Further along the paths of my youth, I ended up in Standing Pine on the Turtleneck Road where my mother was born. Standing in the spot where we returned her ashes to ashes, dust to dust, a cold wind blowing strong against my face, I felt her in the distance, coming. She always comes to me in this place, today a mighty hawk surfing the billows, high and distant, slowly getting closer until finally this magnificent bird made three passes right in front of me, closer than a hawk ever comes, lingering in reassurance before soaring back to the heights, eventually disappearing across a pasture into the tree line. Tell me that wasn’t my mama if you like, but you will be wasting your time.

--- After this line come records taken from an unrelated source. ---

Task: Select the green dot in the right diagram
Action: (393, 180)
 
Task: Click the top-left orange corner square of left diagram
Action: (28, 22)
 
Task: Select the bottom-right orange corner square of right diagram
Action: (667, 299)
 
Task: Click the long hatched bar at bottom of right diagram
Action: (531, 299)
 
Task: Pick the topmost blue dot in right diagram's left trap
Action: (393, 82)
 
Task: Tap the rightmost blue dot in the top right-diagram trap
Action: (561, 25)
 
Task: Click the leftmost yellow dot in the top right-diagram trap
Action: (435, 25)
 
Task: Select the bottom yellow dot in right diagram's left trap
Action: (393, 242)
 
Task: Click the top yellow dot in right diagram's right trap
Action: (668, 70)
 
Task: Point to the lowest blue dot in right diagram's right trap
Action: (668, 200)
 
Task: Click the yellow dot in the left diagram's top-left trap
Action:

I have always heard we never really know where we are going until we know where we have been. I know and I celebrate it. How about you? My new friends in West Virginia often hear me talk about the road to Damascus, so I share these words and photos to help make it as real to you as it is to me.

I am starting a new blog, random hopes, dreams, and reveries about times long past and about the moments in time we are sharing. Together, we will remember where we started and imagine where we are going as a university and as individuals. Tell us where you came from and what it means to you, and join me as we blog together today and in the years to come.